Excerpt from article in Fortune Magazine -June 27, 2005 How I make decisions: Trading Derivatives- Simon Yates, Managing Director Equity Derivatives, Credit Suisse First Boston-- New York City When you see a trader panic, you can be pretty sure that for the next few hours, he's going to lose money. All the base instincts in your brain ---- what I call "caveman brain," the sort of fight-or-flight feeling of emotion that is designed to stop you from being eaten by a sabertooth tiger---- takes over your decision-making. You start trading scared, taking small positions on good ideas and cutting profits too quickly. I supervise about 23 people, and we can tade $1 billion a day. My goal is to make money 52% of the time. I can make the right call half the time by flipping a coin; a good trader does a little better. Successful traders don't spend much time regretting decisions of going back over things. If a decision turned out to be wrong, so what? Move on. So when you have to make a quick decision and you know that there's a good chance it will be wrong-- the worst thing you can possibly do is sit there and panic and hope. You have to be decisive--- go on and do it. When I see somebody go into panic mode, I tell them, "Get off the desk. Go for a workout, or go sit in the park for an hour." The first thing I look for when hiring trader is emotional robustness. And you can get some very, very smart people, the classic Harvard MB person who has been in the top of his class the whole way through, but they haven't had the emotional experience of failure. They come into this trading job, and they have this view, "Okay, I'm going to work very hard, I'm going to do all the research, and then I'm going to succeed." It's fascinating watching them the first time that doesn't happen. There's this sort of "How can this be?" look on their face. That's when many of them get out of the business. If people in a bar ask me what I do, I say it's a bit like stock trading but with more math. In some ways it's like being a police officer: There's a lot more time when nothing is going on, and then suddenly you have to be really fast. You can't wait until you have absolute confirmation. You're looking to get enough information to think that you probably have detected something, and based on that, you make your trades. Interviewed by Barney Gimbel p.121
If this putz thinks he can make the right call half the time with a coin flip, he must not be looking at the markets I look at. SIDEWAYS is a direction, too. Or maybe he holds for however long it takes for the market to go his way.

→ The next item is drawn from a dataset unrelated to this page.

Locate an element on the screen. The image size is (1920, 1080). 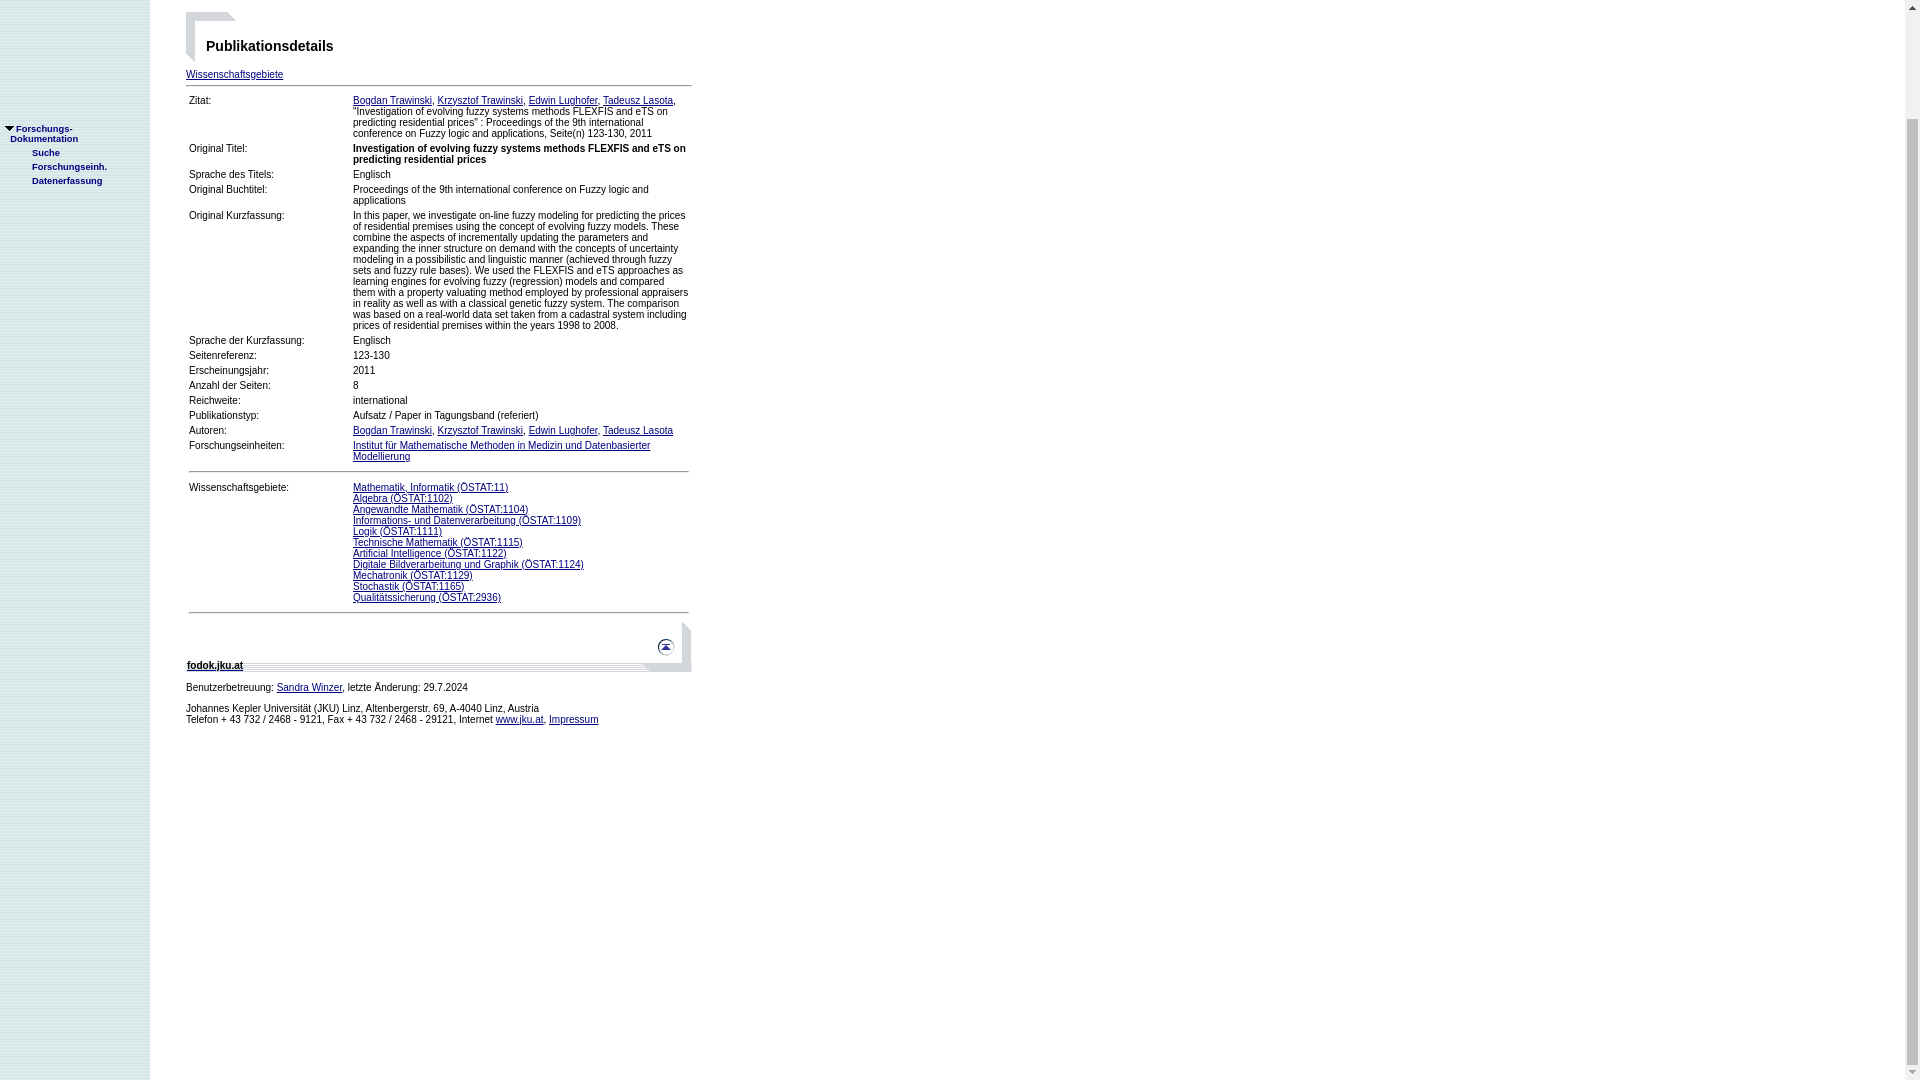
fodok.jku.at is located at coordinates (480, 100).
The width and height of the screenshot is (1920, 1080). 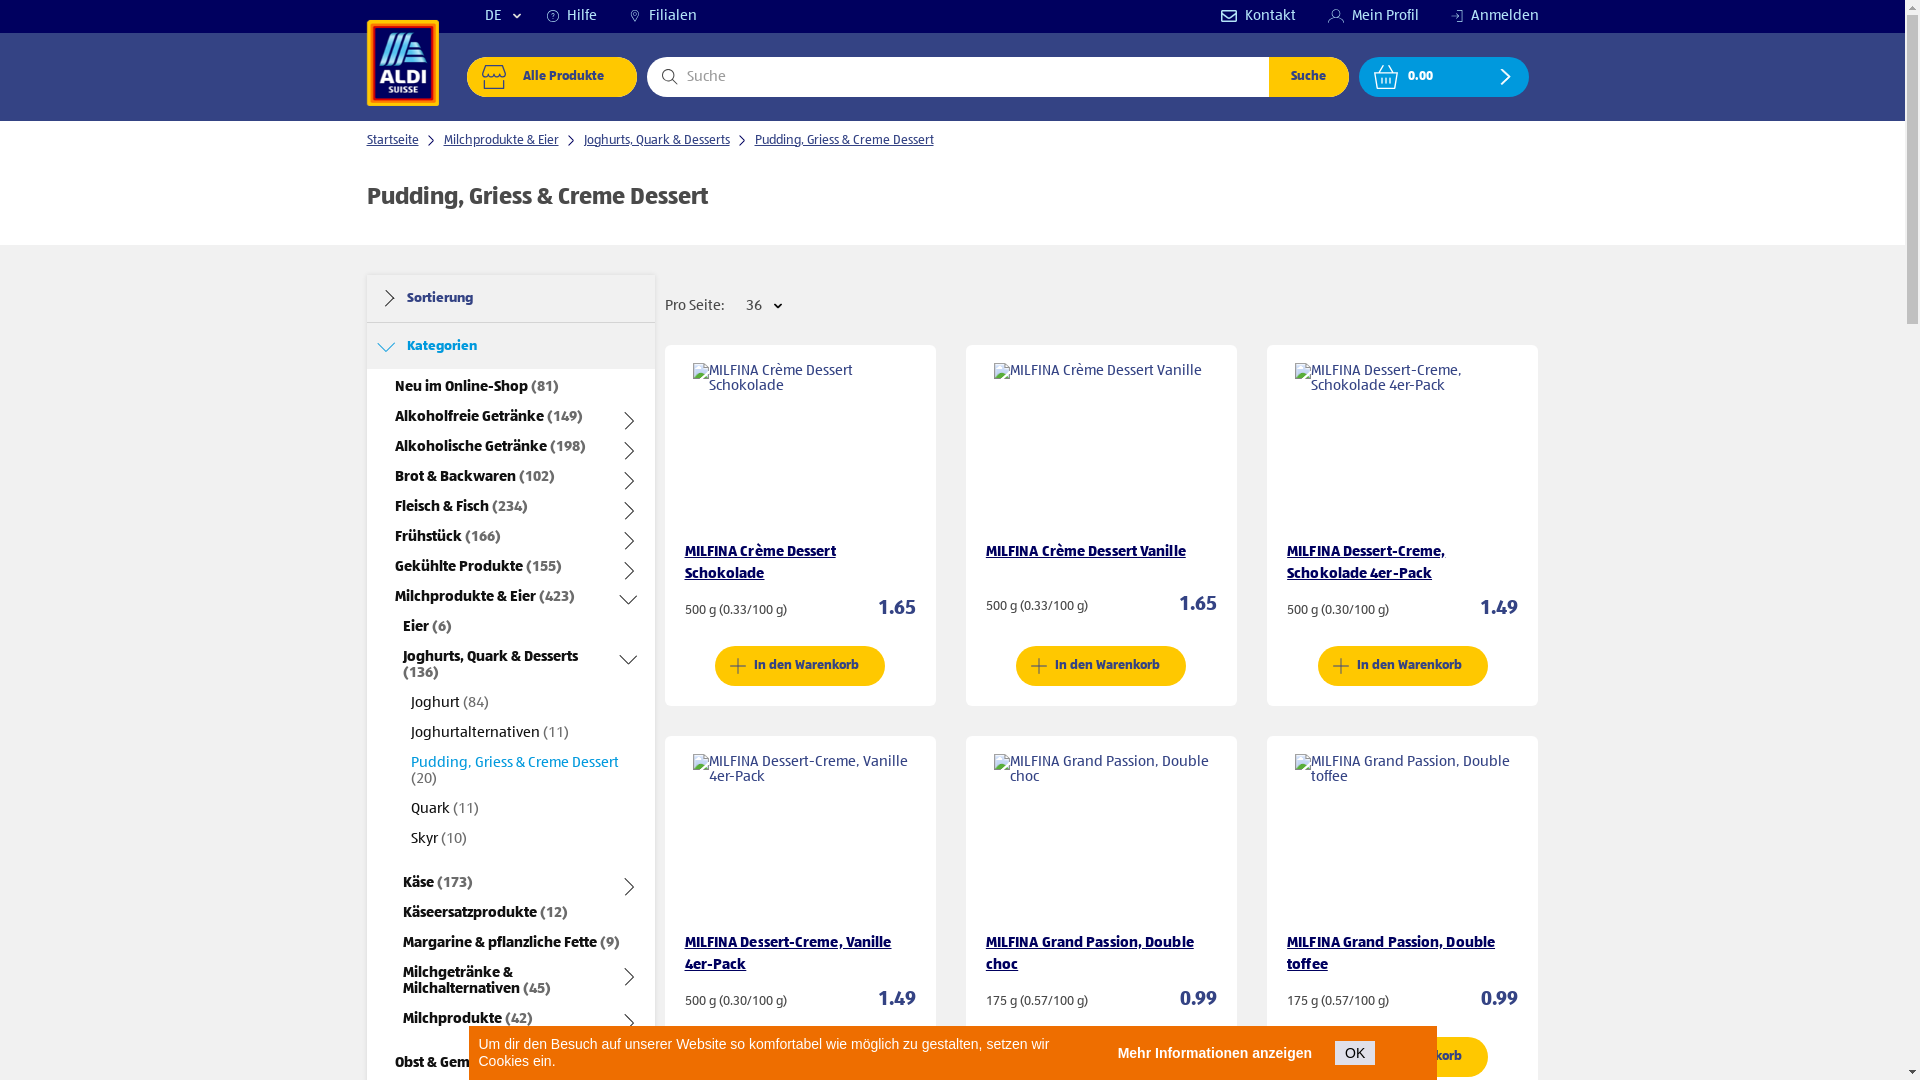 I want to click on cart, so click(x=1386, y=76).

Excerpt from article in Fortune Magazine -June 27, 2005 --?(today is June 18). Agree, but trading is different kind of business, and If person wants to be trader, he must change all his life, including personal psychology.
If they let him trade 1 Billion every day than he must be doing something right. I would not pass judgement so fast John M.
Sigh, A dream of mine...(not the 23 people part) Even 10% of that would be nice. I am afraid, I will die dreaming.... I supervise about 23 people, and we can trade $1 billion a day.
LOL! Exactly. "My goal is to make money 52% of the time." Funny, I thought the goal of a successful trader was to maximize gains, not the number of times you are "right". You can be "right" 70% of the time in calling market direction and still wind up a loser. That guy needs a reality check.